> [Article]

━━━━━━━━━━━━━━━━━━━━

The moment at which Jesus admonishes Mary, ‘Touch me not’, noli me tangere, marks a crucial moment in Christian theology, and forms the basis of a long tradition in Western art.(37) In Anne Cornwallis’s embroidery, its significance is seen in conjunction with the story of Adam and Eve, in a design that while based on pre-Reformation iconography is clearly ‘created […] around a coherent typological theme, which is deeply imbued with an understanding of the redemptive purposes of Scripture’.(38) The adapted re-use of printed patterns and designs throughout the 16th and 17th centuries meant there was no sudden break with much of the visual culture of the past; where imagery was deemed idolatrous and proscribed, alternatives emerged in its place.(39) As shown by Anne Cornwallis’s embroidery, the instruments of the Passion survived into the 1640s, enduring ‘in post-Reformation iconography as an acceptable substitution for direct depictions of the passion’.(40) One step removed from a direct representation of Christ’s body, the symbols of his torture evidently still had strong associations with his corporeal presence. 

Scene from the Passion of Christ, part of an embroidered valance, unknown maker, France/Scotland, late 16th century, silk thread on canvas. Museum no. CIRC.402-1911. © Victoria and Albert Museum, London

Figure 5. Scene from the Passion of Christ, part of an embroidered valance, unknown maker, France/Scotland, late 16th century, silk thread on canvas. Museum no. CIRC.402-1911. © Victoria and Albert Museum, London

Other pictorial embroideries dating from the late 16th and early 17th centuries also demonstrate that New Testament narratives could survive in embroidered form. Two pieces in the V&A’s collection, evidently part of a series depicting the Passion, show Christ being crowned with thorns, and the Crucifixion (figs 5 and 6). However while these objects have been cited as proof of the unproblematic continuation of traditional iconography in England,(41) their style —particularly the use of perspective and elaborate foliate columns — is more in keeping with Franco-Scottish work, and their quality suggests they are likely the work of a professional rather than an amateur embroiderer.(42) More certainly of English manufacture is a needlework picture depicting scenes from Christ’s Nativity, showing the angel’s appearance to the shepherds and their adoration at the manger (fig. 2).

━━━━━━━━━━━━━━━━━━━━

> [Extracted material]
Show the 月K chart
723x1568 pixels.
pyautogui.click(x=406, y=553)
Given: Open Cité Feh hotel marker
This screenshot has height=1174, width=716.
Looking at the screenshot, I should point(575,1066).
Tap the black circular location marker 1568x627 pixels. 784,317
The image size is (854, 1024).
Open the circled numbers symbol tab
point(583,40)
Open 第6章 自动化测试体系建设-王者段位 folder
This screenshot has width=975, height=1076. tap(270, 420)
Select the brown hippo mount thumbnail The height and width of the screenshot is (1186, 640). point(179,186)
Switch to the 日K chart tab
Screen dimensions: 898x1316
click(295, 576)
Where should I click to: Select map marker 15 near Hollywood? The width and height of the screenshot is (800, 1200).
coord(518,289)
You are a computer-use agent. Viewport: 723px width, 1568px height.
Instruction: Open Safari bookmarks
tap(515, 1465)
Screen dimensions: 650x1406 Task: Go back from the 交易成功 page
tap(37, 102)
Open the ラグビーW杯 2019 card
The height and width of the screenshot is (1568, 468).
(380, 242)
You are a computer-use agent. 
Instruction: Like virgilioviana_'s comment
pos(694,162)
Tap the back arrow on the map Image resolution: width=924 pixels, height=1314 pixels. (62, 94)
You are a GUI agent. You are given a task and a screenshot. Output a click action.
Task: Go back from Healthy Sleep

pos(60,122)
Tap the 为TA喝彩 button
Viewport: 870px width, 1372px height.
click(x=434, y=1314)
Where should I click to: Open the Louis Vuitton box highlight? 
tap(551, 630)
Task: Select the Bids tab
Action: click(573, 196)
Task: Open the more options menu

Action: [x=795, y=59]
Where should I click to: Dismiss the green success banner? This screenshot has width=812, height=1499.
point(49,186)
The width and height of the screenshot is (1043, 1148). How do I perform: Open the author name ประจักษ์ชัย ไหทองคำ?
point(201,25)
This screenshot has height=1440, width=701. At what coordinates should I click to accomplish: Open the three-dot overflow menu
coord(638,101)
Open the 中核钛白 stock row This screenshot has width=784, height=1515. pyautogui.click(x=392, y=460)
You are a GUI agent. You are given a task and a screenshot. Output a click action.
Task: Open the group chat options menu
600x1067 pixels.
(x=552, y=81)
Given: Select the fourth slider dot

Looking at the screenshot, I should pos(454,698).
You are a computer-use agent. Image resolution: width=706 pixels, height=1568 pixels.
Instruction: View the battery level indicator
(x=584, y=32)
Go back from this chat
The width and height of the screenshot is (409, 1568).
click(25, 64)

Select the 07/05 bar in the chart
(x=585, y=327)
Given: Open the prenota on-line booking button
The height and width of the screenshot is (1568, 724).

━━━━━━━━━━━━━━━━━━━━

> [Task instructions] In the article on religious embroidery, into which decade does Anne Cornwallis's embroidery show the instruments of the Passion surviving? The rows have no connection to the text.

> [Full output] The 1640s.